-- Begin GIVEN RECORDS --

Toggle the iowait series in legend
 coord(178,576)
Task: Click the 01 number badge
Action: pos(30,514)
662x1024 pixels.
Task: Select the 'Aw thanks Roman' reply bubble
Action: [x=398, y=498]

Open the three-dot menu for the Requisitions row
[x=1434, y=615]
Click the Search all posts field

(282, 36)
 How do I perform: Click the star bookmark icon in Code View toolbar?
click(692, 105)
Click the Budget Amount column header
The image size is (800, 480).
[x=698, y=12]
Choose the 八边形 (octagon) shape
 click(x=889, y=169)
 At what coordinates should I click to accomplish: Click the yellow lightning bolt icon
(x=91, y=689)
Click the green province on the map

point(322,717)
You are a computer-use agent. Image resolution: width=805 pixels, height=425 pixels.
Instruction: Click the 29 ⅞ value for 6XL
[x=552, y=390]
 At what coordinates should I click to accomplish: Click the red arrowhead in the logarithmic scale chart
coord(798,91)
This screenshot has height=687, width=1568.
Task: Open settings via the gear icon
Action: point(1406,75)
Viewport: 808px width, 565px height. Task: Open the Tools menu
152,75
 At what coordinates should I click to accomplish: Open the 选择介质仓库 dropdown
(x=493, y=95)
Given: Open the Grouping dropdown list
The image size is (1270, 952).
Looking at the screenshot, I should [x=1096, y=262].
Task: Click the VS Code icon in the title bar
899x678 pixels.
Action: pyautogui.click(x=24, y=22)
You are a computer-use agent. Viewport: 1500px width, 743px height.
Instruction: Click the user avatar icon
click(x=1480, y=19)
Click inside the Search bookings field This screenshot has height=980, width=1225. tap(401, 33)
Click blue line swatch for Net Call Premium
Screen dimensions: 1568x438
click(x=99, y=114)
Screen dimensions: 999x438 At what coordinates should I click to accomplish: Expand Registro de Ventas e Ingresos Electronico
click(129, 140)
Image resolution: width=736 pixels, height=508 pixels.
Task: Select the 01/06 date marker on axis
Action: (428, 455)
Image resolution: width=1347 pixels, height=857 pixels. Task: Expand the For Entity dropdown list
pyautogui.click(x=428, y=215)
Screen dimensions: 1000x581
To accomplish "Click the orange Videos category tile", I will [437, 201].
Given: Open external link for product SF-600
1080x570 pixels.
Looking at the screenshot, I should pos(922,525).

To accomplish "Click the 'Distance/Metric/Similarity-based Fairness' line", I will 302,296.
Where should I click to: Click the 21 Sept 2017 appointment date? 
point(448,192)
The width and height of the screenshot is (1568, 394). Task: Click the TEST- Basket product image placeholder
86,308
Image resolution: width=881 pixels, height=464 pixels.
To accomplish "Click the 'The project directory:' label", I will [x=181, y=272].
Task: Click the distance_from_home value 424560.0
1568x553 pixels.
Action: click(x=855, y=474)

-- End GIVEN RECORDS --

→ SET PROBLEM: Reproduce the stretch of items from the line containing "Click blue line swatch for Net Call Premium" through the line containing "click(x=99, y=114)", with 108 added to each click coordinate in the answers.

→ EXPECTED ANSWER:
Click blue line swatch for Net Call Premium
Screen dimensions: 1568x438
click(x=207, y=222)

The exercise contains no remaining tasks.